─── Data rows ───

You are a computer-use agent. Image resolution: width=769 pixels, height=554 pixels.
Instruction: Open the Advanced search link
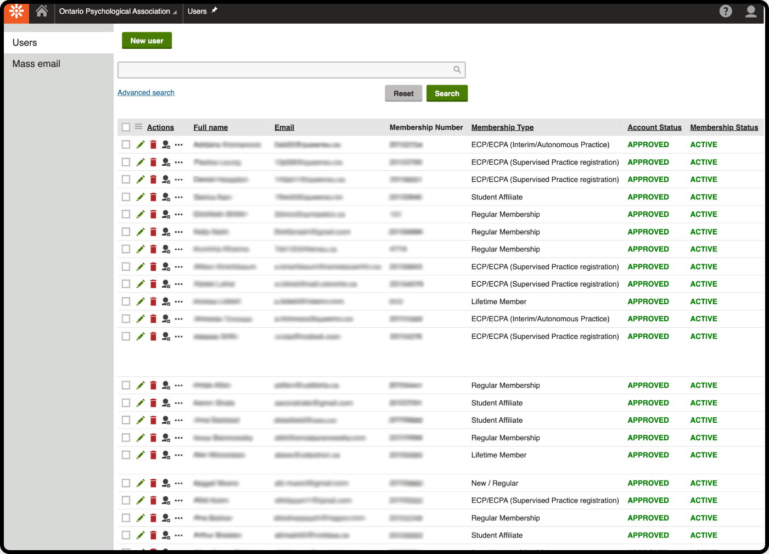[145, 92]
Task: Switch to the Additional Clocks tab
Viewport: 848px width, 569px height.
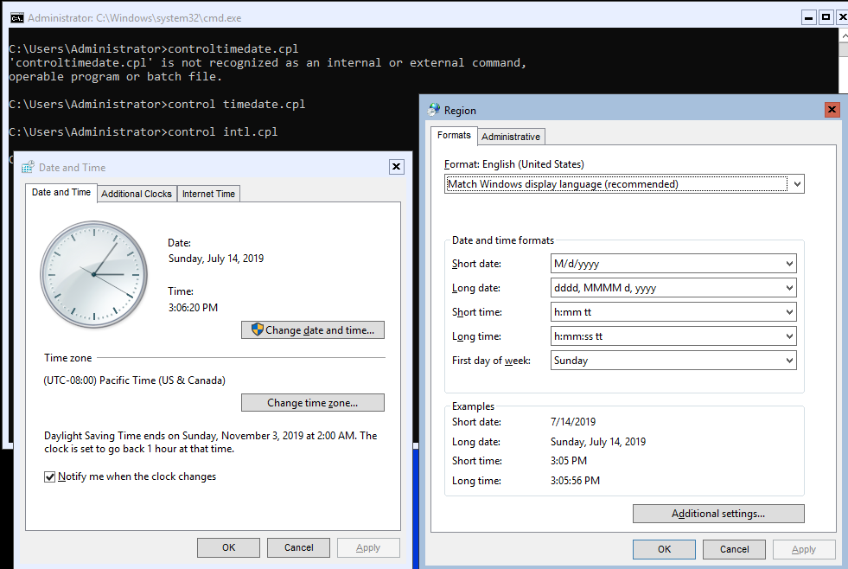Action: (137, 194)
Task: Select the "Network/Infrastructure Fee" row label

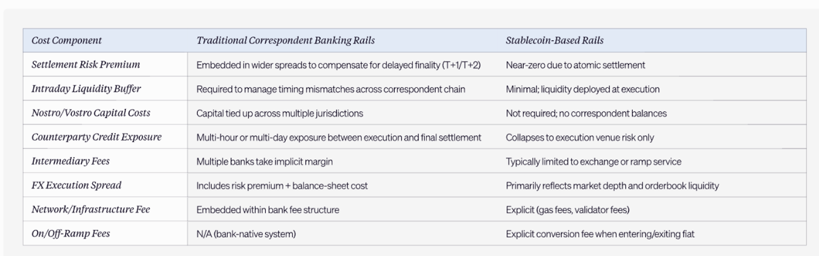Action: point(90,210)
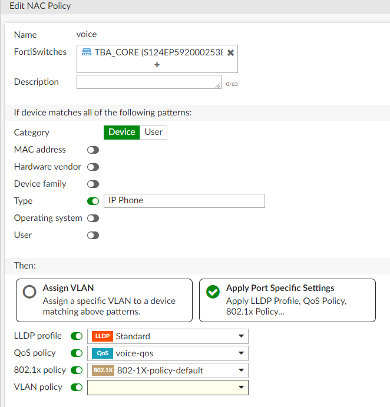Choose the Apply Port Specific Settings card
Screen dimensions: 390x407
click(x=287, y=300)
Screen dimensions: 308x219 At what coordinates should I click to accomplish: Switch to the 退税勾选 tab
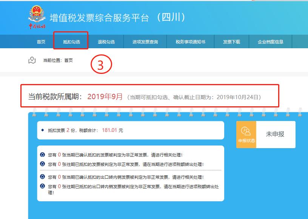(106, 42)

───

The exercise — Count the lines above that contain the word "dimensions", and give only that number.

Solution to this exercise — 2